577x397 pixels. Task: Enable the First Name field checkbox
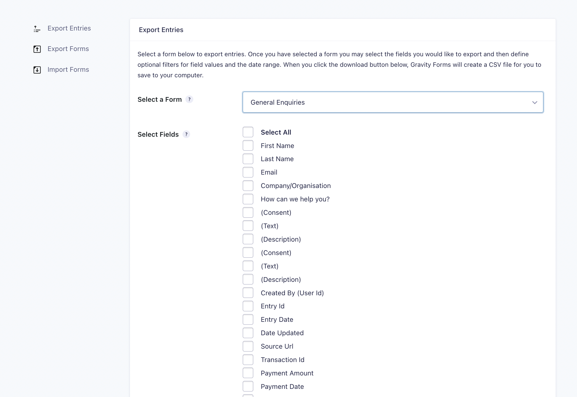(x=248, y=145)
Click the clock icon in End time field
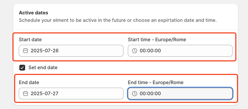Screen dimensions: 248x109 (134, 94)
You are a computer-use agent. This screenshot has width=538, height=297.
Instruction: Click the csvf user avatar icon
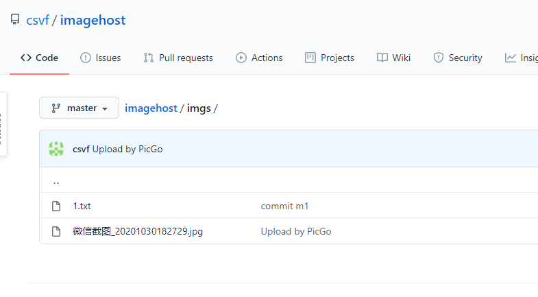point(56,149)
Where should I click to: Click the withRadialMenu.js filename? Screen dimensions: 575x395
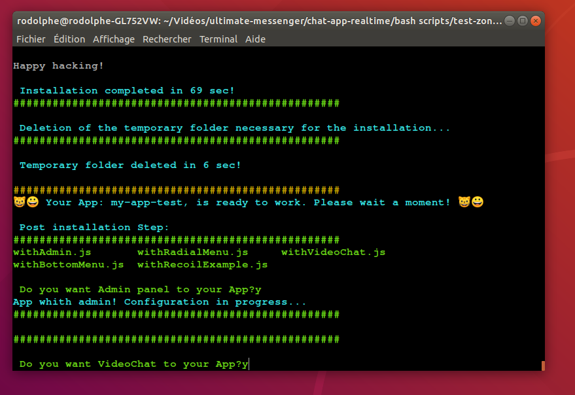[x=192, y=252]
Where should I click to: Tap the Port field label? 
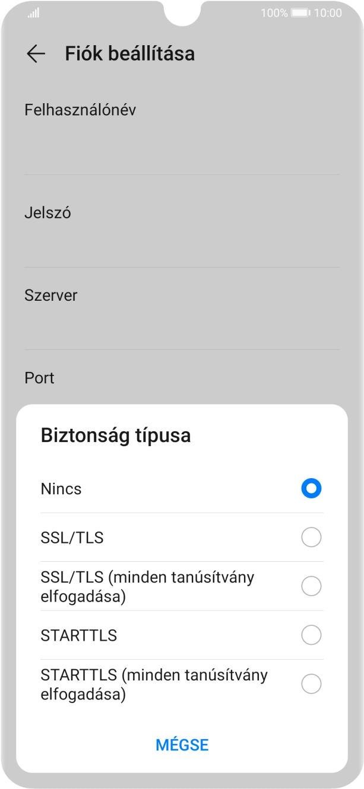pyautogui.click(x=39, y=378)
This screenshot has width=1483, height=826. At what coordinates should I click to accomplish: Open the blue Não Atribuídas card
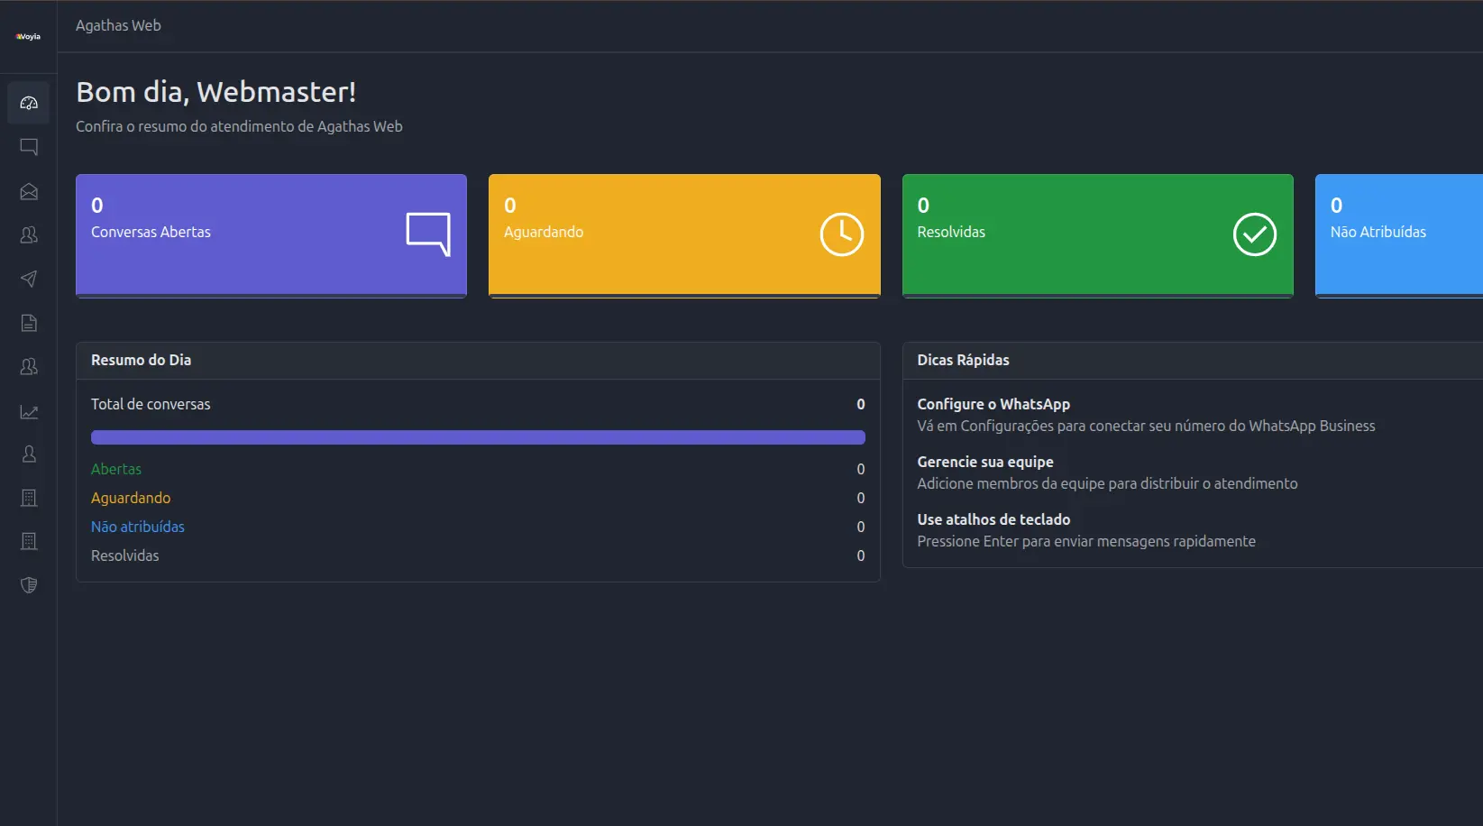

--- THE TASK ---
Filter on the word "width": copy each matching line from the entries above.

--- ANSWER SECTION ---
You are a computer-use agent. This screenshot has width=538, height=297.
This screenshot has width=1483, height=826. At what coordinates should I click to accomplish: Open the blue Não Atribuídas card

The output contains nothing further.